== Extracted information ==
========

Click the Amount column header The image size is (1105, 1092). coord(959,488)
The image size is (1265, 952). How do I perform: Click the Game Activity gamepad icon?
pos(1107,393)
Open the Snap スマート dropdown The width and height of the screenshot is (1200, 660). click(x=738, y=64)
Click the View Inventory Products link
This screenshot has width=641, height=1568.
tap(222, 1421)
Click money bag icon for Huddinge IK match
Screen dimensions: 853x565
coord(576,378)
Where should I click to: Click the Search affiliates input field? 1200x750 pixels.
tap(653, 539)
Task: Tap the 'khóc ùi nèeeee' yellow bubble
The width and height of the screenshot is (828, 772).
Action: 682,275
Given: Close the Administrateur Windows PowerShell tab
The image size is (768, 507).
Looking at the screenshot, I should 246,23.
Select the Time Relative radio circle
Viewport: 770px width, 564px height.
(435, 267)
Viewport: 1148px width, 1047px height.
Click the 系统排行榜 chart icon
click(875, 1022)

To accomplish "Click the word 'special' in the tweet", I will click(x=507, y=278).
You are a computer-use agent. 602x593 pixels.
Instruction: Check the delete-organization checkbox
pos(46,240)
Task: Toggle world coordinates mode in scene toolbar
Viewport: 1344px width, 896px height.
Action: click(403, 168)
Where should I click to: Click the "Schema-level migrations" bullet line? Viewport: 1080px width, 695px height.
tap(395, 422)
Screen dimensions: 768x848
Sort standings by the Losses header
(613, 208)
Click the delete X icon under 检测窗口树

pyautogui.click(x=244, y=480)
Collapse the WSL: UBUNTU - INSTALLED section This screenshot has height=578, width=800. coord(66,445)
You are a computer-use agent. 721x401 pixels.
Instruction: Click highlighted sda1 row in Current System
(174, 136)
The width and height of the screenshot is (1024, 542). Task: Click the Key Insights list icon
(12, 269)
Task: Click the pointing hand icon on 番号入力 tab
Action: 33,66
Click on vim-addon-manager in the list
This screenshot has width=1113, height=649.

========

== About this task ==
Above are some records; copy each line there that contains "computer".

== Task result ==
You are a computer-use agent. 602x593 pixels.
You are a computer-use agent. 721x401 pixels.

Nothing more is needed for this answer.